Task material below:

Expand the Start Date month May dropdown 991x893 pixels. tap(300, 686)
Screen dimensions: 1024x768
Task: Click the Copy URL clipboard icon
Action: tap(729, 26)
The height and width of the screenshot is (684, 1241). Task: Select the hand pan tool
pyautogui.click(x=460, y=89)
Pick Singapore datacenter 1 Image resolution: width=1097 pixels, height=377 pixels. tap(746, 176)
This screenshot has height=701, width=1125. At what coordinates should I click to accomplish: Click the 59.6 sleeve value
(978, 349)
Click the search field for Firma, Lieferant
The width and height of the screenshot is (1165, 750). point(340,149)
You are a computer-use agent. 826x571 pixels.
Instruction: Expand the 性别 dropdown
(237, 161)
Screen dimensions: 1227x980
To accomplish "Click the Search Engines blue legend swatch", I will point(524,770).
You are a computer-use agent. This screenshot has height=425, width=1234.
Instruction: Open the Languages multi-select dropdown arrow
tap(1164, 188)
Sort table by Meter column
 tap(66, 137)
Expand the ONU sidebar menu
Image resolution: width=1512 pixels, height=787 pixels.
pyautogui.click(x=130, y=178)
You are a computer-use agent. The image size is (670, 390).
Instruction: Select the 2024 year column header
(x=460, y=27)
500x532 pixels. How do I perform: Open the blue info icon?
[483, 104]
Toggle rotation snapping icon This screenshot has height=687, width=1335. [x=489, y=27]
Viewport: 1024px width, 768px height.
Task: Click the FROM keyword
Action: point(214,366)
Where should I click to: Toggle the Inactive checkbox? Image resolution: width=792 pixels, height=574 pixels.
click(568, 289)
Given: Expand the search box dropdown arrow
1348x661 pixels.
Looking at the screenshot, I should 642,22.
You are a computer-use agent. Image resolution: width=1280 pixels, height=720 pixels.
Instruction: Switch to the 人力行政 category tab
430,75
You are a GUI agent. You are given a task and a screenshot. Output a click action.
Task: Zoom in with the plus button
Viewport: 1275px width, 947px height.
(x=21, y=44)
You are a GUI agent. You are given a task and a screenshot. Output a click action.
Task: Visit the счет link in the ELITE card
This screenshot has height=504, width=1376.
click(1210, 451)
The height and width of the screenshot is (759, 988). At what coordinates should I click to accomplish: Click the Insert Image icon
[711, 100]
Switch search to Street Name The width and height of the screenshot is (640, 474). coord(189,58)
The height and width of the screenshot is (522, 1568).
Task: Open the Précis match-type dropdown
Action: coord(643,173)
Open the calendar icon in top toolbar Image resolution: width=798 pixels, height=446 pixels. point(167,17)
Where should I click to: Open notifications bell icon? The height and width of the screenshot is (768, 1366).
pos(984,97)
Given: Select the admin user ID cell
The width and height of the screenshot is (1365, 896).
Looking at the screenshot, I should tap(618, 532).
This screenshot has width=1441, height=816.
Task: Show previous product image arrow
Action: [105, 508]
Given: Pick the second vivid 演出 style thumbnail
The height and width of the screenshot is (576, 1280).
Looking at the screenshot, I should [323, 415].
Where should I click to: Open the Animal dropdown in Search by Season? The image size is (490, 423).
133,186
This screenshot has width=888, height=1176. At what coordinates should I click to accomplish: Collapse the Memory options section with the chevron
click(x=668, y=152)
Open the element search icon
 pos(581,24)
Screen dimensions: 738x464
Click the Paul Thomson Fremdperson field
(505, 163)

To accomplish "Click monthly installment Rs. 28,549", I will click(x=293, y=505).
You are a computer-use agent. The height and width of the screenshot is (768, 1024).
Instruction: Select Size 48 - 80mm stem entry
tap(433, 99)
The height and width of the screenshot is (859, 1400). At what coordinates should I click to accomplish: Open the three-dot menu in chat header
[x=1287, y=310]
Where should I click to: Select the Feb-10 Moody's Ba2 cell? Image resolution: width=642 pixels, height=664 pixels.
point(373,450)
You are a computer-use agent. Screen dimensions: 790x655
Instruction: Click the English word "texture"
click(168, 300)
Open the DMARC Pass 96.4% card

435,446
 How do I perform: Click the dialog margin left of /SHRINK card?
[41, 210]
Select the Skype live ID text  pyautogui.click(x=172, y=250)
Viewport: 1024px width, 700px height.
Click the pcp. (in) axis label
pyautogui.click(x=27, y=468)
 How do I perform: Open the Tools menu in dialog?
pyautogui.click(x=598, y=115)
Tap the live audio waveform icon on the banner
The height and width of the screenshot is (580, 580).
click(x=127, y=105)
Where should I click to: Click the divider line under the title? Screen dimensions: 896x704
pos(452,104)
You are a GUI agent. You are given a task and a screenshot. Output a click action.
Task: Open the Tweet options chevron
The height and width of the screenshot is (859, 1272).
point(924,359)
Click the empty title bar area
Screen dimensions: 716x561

End of Task material.

- Work instruction: Would you output all of the material exactly as it reads?

- Worked solution:
Expand the Start Date month May dropdown 991x893 pixels. tap(300, 686)
Screen dimensions: 1024x768
Task: Click the Copy URL clipboard icon
Action: tap(729, 26)
The height and width of the screenshot is (684, 1241). Task: Select the hand pan tool
pyautogui.click(x=460, y=89)
Pick Singapore datacenter 1 Image resolution: width=1097 pixels, height=377 pixels. tap(746, 176)
This screenshot has height=701, width=1125. At what coordinates should I click to accomplish: Click the 59.6 sleeve value
(978, 349)
Click the search field for Firma, Lieferant
The width and height of the screenshot is (1165, 750). point(340,149)
You are a computer-use agent. 826x571 pixels.
Instruction: Expand the 性别 dropdown
(237, 161)
Screen dimensions: 1227x980
To accomplish "Click the Search Engines blue legend swatch", I will point(524,770).
You are a computer-use agent. This screenshot has height=425, width=1234.
Instruction: Open the Languages multi-select dropdown arrow
tap(1164, 188)
Sort table by Meter column
 tap(66, 137)
Expand the ONU sidebar menu
Image resolution: width=1512 pixels, height=787 pixels.
pyautogui.click(x=130, y=178)
You are a computer-use agent. The image size is (670, 390).
Instruction: Select the 2024 year column header
(x=460, y=27)
500x532 pixels. How do I perform: Open the blue info icon?
[483, 104]
Toggle rotation snapping icon This screenshot has height=687, width=1335. [x=489, y=27]
Viewport: 1024px width, 768px height.
Task: Click the FROM keyword
Action: point(214,366)
Where should I click to: Toggle the Inactive checkbox? Image resolution: width=792 pixels, height=574 pixels.
click(568, 289)
Given: Expand the search box dropdown arrow
1348x661 pixels.
Looking at the screenshot, I should 642,22.
You are a computer-use agent. Image resolution: width=1280 pixels, height=720 pixels.
Instruction: Switch to the 人力行政 category tab
430,75
You are a GUI agent. You are given a task and a screenshot. Output a click action.
Task: Zoom in with the plus button
Viewport: 1275px width, 947px height.
(x=21, y=44)
You are a GUI agent. You are given a task and a screenshot. Output a click action.
Task: Visit the счет link in the ELITE card
This screenshot has height=504, width=1376.
click(1210, 451)
The height and width of the screenshot is (759, 988). At what coordinates should I click to accomplish: Click the Insert Image icon
[711, 100]
Switch search to Street Name The width and height of the screenshot is (640, 474). coord(189,58)
The height and width of the screenshot is (522, 1568).
Task: Open the Précis match-type dropdown
Action: coord(643,173)
Open the calendar icon in top toolbar Image resolution: width=798 pixels, height=446 pixels. point(167,17)
Where should I click to: Open notifications bell icon? The height and width of the screenshot is (768, 1366).
pos(984,97)
Given: Select the admin user ID cell
The width and height of the screenshot is (1365, 896).
Looking at the screenshot, I should tap(618, 532).
This screenshot has width=1441, height=816.
Task: Show previous product image arrow
Action: [105, 508]
Given: Pick the second vivid 演出 style thumbnail
The height and width of the screenshot is (576, 1280).
Looking at the screenshot, I should [323, 415].
Where should I click to: Open the Animal dropdown in Search by Season? The image size is (490, 423).
133,186
This screenshot has width=888, height=1176. At what coordinates should I click to accomplish: Collapse the Memory options section with the chevron
click(x=668, y=152)
Open the element search icon
 pos(581,24)
Screen dimensions: 738x464
Click the Paul Thomson Fremdperson field
(505, 163)

To accomplish "Click monthly installment Rs. 28,549", I will click(x=293, y=505).
You are a computer-use agent. The height and width of the screenshot is (768, 1024).
Instruction: Select Size 48 - 80mm stem entry
tap(433, 99)
The height and width of the screenshot is (859, 1400). At what coordinates should I click to accomplish: Open the three-dot menu in chat header
[x=1287, y=310]
Where should I click to: Select the Feb-10 Moody's Ba2 cell? Image resolution: width=642 pixels, height=664 pixels.
point(373,450)
You are a computer-use agent. Screen dimensions: 790x655
Instruction: Click the English word "texture"
click(168, 300)
Open the DMARC Pass 96.4% card

435,446
 How do I perform: Click the dialog margin left of /SHRINK card?
[41, 210]
Select the Skype live ID text  pyautogui.click(x=172, y=250)
Viewport: 1024px width, 700px height.
Click the pcp. (in) axis label
pyautogui.click(x=27, y=468)
 How do I perform: Open the Tools menu in dialog?
pyautogui.click(x=598, y=115)
Tap the live audio waveform icon on the banner
The height and width of the screenshot is (580, 580).
click(x=127, y=105)
Where should I click to: Click the divider line under the title? Screen dimensions: 896x704
pos(452,104)
You are a GUI agent. You are given a task and a screenshot. Output a click action.
Task: Open the Tweet options chevron
The height and width of the screenshot is (859, 1272).
point(924,359)
Click the empty title bar area
Screen dimensions: 716x561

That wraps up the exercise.